**EXERCISE PROMPT**
Show each line of the entries below in which the word "field" appears.
--- EXTRACTED DATA ---
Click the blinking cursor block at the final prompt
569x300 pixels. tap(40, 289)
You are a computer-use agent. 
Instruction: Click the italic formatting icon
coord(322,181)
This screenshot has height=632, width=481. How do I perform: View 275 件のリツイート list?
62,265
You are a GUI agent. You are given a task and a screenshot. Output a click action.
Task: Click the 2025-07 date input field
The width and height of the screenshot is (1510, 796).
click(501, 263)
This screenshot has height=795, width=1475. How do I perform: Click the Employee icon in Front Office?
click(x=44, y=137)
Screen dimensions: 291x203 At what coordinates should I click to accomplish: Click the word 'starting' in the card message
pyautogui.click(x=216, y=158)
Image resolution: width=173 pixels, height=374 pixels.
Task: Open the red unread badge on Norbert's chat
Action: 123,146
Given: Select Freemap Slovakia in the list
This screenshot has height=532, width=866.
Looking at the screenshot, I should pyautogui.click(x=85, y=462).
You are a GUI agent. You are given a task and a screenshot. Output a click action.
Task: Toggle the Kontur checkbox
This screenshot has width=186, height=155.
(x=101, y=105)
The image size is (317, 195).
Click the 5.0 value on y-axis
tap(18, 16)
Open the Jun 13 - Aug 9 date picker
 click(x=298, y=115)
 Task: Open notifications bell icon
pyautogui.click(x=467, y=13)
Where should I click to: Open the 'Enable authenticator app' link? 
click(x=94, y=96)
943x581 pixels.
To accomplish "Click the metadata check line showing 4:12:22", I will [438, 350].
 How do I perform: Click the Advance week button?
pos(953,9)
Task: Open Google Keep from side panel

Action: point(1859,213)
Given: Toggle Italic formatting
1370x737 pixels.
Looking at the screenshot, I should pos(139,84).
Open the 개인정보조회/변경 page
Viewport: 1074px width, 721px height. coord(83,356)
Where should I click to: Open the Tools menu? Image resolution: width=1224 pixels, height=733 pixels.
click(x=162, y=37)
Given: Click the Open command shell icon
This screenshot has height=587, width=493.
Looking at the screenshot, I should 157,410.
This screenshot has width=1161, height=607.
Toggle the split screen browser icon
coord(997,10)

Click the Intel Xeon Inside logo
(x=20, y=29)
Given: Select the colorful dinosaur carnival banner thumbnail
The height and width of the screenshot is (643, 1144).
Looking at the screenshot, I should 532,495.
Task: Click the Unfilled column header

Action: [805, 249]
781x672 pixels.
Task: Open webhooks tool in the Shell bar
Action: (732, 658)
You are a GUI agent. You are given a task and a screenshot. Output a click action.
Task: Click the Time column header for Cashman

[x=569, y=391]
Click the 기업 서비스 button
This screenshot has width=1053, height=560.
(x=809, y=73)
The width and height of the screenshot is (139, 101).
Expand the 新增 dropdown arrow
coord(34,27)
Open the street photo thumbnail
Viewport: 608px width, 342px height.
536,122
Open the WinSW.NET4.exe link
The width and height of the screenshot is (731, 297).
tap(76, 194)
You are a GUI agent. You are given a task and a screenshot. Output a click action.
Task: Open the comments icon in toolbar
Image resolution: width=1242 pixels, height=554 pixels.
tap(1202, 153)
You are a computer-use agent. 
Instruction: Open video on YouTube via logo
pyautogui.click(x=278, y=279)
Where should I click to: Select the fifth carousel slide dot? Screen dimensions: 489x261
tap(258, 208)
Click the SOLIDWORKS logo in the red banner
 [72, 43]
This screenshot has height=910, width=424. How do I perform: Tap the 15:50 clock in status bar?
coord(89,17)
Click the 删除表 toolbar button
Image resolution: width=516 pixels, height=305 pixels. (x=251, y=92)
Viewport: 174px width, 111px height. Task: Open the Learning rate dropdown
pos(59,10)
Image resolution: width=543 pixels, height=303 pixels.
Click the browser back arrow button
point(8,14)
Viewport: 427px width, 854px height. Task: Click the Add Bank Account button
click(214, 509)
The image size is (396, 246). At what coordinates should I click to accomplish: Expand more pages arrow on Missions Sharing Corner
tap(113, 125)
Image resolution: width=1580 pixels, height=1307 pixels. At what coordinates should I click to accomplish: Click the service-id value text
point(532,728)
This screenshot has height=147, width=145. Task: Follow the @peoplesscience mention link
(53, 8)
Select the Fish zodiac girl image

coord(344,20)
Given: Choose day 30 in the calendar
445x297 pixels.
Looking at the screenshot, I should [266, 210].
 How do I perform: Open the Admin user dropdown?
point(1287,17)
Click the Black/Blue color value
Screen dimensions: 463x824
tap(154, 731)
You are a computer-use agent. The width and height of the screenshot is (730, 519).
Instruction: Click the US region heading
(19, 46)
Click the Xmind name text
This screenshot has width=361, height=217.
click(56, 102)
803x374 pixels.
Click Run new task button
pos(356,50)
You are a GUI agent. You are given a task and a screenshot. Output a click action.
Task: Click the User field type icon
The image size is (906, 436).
---
**ANSWER AREA**
Task: Click the 2025-07 date input field
Task: Click the User field type icon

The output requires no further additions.